RECORD EXTRACTS Block Start

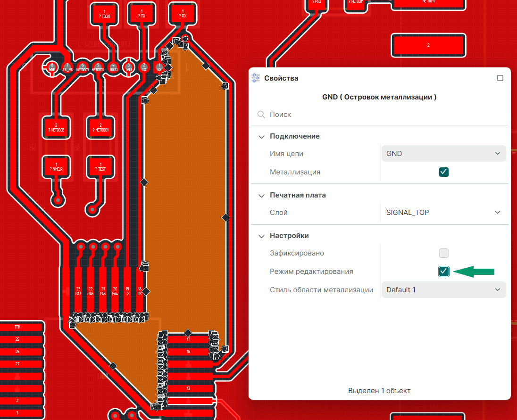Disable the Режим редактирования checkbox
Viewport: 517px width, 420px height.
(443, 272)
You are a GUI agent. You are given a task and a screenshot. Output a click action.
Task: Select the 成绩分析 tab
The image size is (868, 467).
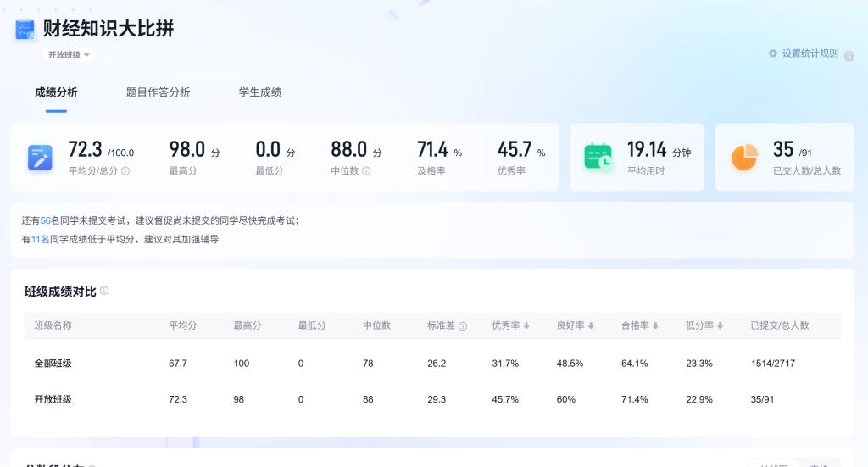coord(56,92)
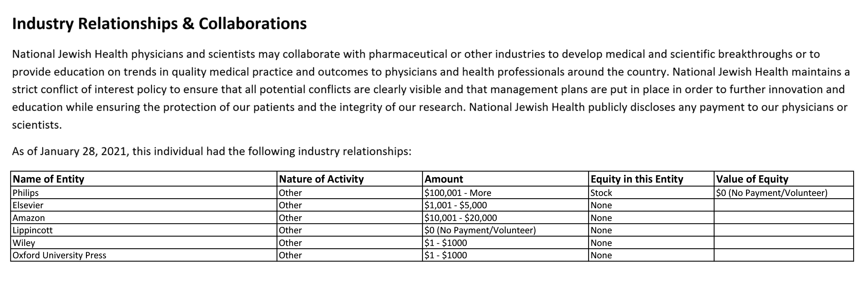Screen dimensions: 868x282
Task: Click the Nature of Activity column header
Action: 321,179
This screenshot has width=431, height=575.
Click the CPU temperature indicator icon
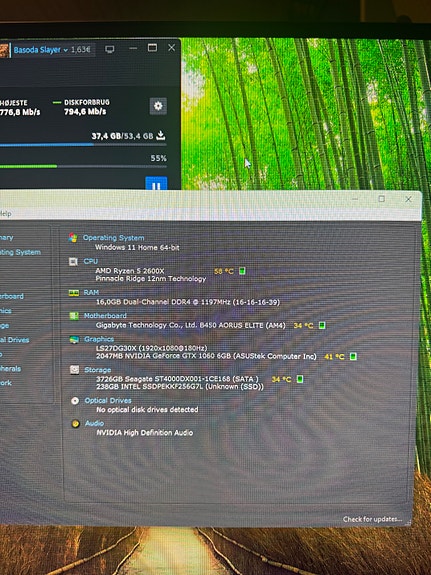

RECORD EXTRACTS Block End
RECORD EXTRACTS Block Start

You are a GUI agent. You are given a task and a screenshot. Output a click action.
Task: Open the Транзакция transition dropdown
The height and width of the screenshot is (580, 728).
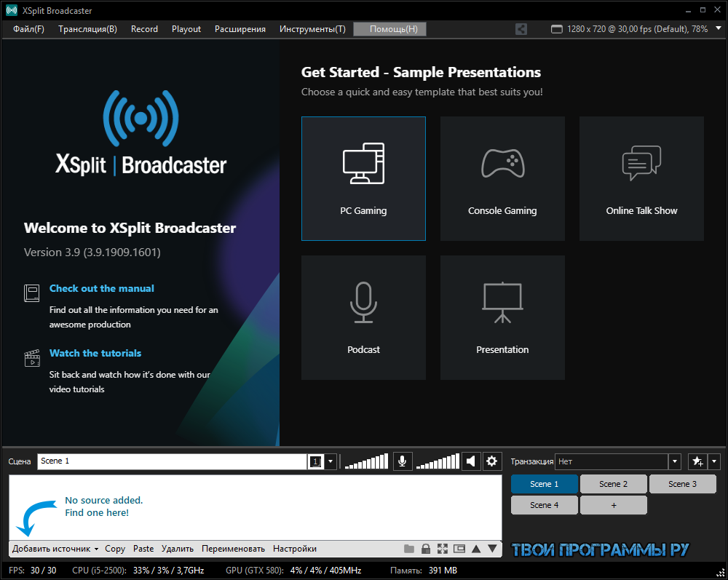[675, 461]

RECORD EXTRACTS Block End

▸ **WHAT IS BEING ASKED**
Above are records with pictures. Reproduce exactly only the lines from the line with "Task: Select the 成绩分析 tab" through the line with "Click the CPU temperature indicator icon", both ends included, and leave the pictures out.

▸ **EXERCISE OUTPUT**
Task: Select the 成绩分析 tab
The image size is (868, 467).
coord(56,92)
Screen dimensions: 868x282
Task: Click the Nature of Activity column header
Action: 321,179
This screenshot has width=431, height=575.
Click the CPU temperature indicator icon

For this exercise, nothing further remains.